The present inventor has developed a ball cleaning device capable of solving the problems noted above, which was matured into U.S. Pat. No. 5,546,629 on Aug. 20, 1996. The ball cleaning device includes a housing having a sidewall, a top access opening and a bottom, a cleaning fabric provided on an inner surface of the sidewall, a spindle rotatably fitted through the bottom of the housing to extend upwards parallel to the sidewall, a turntable coaxially mounted on the spindle for rotational movement therewith and adapted to support a plurality of game balls, an idle wheel mounted on the turntable for rotation relative to the turntable, the idle wheel having a plurality of compartments arranged along a circumference thereof, each compartment receiving each of the game balls in a spaced-apart relationship with one another, and a means for rotatably driving the spindle and the turntable in unison to enable the game balls to make rolling movement and planetary movement around the spindle so that the idle wheel can be pushed by the game balls into rotation about the spindle.
From the viewpoint of size reduction, weight loss and cost-effectiveness, the present inventor has also developed a ball cleaning and polishing machine, which was matured into U.S. Pat. No. 6,643,881 on Nov. 11, 2003. The ball cleaning and polishing machine includes a housing, a cleaning barrel extending vertically upwards from the housing and having a cylindrical interior surface, a lining provided on the interior surface of the cleaning barrel and having a plurality of protuberances substantially uniformly spaced apart in a circumferential direction of the lining, a turntable adapted to support a plurality of game balls within the cleaning barrel and provided with a cleaning fabric remaining in contact with the game balls, an impeller coaxially provided above the turntable for rotation relative to the turntable and for keeping the game balls isolated from one another, and an electric motor drivingly connected to the turntable for causing the turntable to rotate such that the game balls can be rubbed with the cleaning fabric.
The ball cleaning and polishing machine cited above suffers from a problem in that the billiard balls collide with the lining in the cleaning process, thereby generating vibrations and noises.
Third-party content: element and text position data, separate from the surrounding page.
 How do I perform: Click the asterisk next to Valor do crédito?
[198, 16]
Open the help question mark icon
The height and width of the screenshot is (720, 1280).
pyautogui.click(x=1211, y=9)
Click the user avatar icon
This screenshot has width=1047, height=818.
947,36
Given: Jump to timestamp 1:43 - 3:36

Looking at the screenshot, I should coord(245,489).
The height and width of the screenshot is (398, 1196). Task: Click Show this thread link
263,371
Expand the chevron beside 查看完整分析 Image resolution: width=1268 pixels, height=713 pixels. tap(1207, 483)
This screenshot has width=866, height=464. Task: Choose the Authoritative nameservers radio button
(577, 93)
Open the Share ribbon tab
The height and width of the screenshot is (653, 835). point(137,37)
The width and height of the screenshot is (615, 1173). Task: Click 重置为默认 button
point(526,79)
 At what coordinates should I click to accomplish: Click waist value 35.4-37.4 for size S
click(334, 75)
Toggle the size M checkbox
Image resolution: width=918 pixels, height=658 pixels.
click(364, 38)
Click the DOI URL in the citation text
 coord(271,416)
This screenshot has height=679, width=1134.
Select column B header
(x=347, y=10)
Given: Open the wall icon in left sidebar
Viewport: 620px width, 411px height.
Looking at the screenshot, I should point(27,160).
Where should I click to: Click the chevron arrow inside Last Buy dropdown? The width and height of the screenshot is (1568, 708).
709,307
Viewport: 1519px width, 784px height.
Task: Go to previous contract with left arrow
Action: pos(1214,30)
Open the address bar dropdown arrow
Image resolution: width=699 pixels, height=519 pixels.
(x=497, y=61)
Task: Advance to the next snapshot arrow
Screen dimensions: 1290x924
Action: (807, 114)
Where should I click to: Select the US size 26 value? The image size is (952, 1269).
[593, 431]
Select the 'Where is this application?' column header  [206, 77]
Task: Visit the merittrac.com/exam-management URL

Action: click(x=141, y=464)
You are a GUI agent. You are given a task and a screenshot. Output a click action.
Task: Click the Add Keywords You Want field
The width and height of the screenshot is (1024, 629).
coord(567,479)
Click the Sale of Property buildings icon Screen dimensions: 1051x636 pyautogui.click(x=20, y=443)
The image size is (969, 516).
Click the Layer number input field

Since the lining is attached to the inner circumferential surface of the cleaning barrel at a right angle with respect to the turntable, the billiard balls continue to remain on the turntable even if a strong centrifugal force is applied to the billiard balls in the cleaning process. Thus, the billiard balls rotate at a high speed particularly near the outer edge of the turntable. This tends to increase vibrations and noises and reduce cleaning efficiency. The protuberances uniformly spaced apart in a circumferential direction of the lining have a limit in changing the rotation direction of the billiard balls and enhancing the cleaning efficiency. In addition, the ball cleaning and polishing machine cited above has a drawback in that the cleaning fluid supply structure is too complex.